Depuis le début de la crise dans la zone Euro, le débat public a beaucoup porté sur la question d’une « union de transfert », d’une « union budgétaire » et maintenant d’une « union bancaire », on s’est aussi demandé si son périmètre correspondait à celui d’une « zone monétaire optimale », c'est-à-dire si elle satisfait des critères théoriques pour constituer un espace monétaire pertinent. En revanche, la question de savoir si, telle qu’elle a été conçue par le traité de Maastricht et mise en œuvre par la suite, la zone Euro constitue vraiment une « union monétaire » n’a pas fait l’objet, au moins en France, d’une véritable discussion publique.

Cela a été bien davantage le cas en Allemagne où les questions de politique monétaire intéressent plus la classe politique, la presse et, maintenant, l’autorité judiciaire. Dès le début de 2011, l’économiste Hans Werner Sinn a tiré la sonnette d’alarme sur un processus complexe d’accumulation de créances et de dettes entre les banques centrales nationales (BCN) de l’Eurozone. La Bundesbank accumulait des centaines de milliards d’Euro de créances sur les banques centrales des pays en crise. Sur le plan technique, ce processus a été rendu possible par le fonctionnement du système des paiements de la zone Euro, connu sous son acronyme Target 2 et les dettes et les créances accumulées entre les banques centrales ont été nommés les « déséquilibres ou soldes Target 2 », en anglais Target 2 imbalances.

En résumé, avant la crise, les besoins en capitaux des pays déficitaires de la zone Euro étaient couverts par des flux de capitaux privés. Ces flux prenaient différentes formes : investissements directs, achats de titres, mais aussi et surtout prêts interbancaires. Les banques des pays où l’épargne était supérieure à la demande de financement prêtaient leur excédent  de liquidité aux banques des pays déficitaires. Depuis le début de la crise, ces flux privés se sont taris. Plutôt que de prêter aux banques des pays déficitaires, les banques des pays excédentaires ont conservé leurs liquidités dans le compte qu’elles ont à la banque centrale de leur pays d’origine. En outre, le besoin de financement des pays en crise a augmenté en raison des sorties de capitaux investis dans ces pays. Privées de financement interbancaire, les banques commerciales des pays en crise ont sollicité leurs banques centrales nationales qui, dans le cadre de décisions prises au niveau de la BCE dans son ensemble, ont joué le rôle de prêteur en dernier ressort.

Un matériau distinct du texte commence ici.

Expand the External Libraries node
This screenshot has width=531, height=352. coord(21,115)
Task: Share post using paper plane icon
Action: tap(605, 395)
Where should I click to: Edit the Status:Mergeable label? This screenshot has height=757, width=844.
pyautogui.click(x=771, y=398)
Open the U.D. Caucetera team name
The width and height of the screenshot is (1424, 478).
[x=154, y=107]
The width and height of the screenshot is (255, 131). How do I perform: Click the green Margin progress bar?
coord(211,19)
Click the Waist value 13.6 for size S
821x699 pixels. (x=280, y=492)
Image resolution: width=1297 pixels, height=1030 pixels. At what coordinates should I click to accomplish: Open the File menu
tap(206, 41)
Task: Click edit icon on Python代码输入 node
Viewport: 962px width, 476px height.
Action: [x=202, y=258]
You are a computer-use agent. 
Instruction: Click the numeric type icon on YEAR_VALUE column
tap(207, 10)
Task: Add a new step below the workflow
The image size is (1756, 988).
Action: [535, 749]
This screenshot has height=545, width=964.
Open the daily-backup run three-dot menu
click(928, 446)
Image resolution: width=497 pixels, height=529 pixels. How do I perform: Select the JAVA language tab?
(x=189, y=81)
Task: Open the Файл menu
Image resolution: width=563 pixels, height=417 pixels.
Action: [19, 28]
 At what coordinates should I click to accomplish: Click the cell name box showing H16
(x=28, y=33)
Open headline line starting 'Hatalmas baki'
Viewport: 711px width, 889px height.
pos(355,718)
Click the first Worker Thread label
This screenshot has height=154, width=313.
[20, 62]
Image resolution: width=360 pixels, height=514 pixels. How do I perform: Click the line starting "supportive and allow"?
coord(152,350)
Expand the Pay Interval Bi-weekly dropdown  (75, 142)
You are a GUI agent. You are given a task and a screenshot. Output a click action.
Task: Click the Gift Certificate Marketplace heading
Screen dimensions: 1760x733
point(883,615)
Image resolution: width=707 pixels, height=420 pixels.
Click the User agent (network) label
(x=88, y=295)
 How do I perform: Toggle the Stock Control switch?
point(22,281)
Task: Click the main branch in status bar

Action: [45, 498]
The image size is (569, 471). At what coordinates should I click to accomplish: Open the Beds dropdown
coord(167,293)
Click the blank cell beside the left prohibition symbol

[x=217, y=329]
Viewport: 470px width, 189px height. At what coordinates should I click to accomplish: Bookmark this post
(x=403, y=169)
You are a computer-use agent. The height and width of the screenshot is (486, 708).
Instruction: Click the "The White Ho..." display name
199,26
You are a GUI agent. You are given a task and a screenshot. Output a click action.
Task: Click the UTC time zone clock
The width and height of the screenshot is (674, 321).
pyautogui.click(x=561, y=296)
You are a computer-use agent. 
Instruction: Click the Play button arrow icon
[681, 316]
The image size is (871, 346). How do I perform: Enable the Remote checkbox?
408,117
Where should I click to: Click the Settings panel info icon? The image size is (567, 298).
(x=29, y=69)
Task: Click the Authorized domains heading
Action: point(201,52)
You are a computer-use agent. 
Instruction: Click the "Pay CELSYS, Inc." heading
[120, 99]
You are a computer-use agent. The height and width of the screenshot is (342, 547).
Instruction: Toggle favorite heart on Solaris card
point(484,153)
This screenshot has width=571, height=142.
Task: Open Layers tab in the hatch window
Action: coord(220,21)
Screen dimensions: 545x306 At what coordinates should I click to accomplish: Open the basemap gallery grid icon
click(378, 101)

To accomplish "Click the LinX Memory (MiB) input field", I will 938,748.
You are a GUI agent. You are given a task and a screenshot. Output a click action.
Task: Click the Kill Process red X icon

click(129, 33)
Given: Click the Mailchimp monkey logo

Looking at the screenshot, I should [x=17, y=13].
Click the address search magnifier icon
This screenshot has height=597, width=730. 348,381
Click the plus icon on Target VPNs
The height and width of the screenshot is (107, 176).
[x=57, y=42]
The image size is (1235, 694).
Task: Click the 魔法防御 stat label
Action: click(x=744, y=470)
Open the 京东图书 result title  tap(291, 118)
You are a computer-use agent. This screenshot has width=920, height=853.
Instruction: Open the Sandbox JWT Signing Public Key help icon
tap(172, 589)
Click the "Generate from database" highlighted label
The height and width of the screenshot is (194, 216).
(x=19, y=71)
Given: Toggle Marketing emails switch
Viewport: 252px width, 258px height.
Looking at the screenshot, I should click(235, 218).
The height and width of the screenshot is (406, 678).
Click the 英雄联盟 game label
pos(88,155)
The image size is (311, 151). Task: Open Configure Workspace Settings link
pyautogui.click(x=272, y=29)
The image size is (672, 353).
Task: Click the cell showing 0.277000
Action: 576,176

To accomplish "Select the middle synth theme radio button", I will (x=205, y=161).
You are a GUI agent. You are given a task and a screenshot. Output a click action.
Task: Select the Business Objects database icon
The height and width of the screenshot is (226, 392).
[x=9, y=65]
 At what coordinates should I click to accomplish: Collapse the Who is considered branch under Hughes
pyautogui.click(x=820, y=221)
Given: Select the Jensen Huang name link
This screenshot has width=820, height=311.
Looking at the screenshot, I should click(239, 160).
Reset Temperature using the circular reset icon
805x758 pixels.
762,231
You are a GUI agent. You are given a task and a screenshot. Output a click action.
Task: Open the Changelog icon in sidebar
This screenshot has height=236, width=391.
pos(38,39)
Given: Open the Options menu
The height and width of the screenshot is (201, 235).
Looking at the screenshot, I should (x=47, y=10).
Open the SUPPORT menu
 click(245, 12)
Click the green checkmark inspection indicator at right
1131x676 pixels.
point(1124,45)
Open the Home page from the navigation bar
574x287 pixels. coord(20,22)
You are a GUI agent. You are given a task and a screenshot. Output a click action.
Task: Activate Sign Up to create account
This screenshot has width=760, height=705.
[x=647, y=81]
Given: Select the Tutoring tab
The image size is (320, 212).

Si rien ne s’était passé, les pays en crise auraient connu une situation similaire à celle de l’Argentine lorsqu’elle a fait défaut sur sa dette et abandonné son taux de change fixe avec le dollar en 2001. Avec l’arrêt soudain des flux de capitaux privés entrants, ils n’auraient plus été en mesure de couvrir leurs besoins de financement externes. Les banques commerciales,  l’Etat et les entreprises qui empruntent pour rembourser leur dette (phénomène de rollover) auraient fait défaut sur cette dernière, provoquant une crise systémique. Cela ne s’est pas produit (sauf le défaut « contrôlé » de la Grèce sur sa dette publique), parce que des créanciers publics se sont substitués à des créanciers privés pour couvrir les besoins de financement externes des pays en crise. Ces financements publics ont pris la forme de prêts aux gouvernements dans le cadre des programmes dont quatre pays ont bénéficié (Irlande, Portugal, Grèce et Chypre) mais, avant même la mise en œuvre de ces programmes, de prêts entre les banques centrales nationales, les « soldes Target 2 ». Les BCN des pays excédentaires (Allemagne, Pays-Bas, Finlande, Luxembourg) ont ainsi accumulé plus de mille milliards de créances sur les BCN des pays déficitaires (Grèce, Irlande, Italie, Espagne, Portugal, Chypre). La France est restée à peu près neutre, ses besoins de financement continuant à être couverts pour l’essentiel par des flux de capitaux entrants. En revanche, la banque centrale allemande, la Bundesbank, a accumulé une créance de 600 milliards d’Euros environ sur les banques centrales des pays déficitaires. A l’été 2012, les soldes Target 2 avaient dépassé 1000 milliards d’Euros. Il diminuent depuis.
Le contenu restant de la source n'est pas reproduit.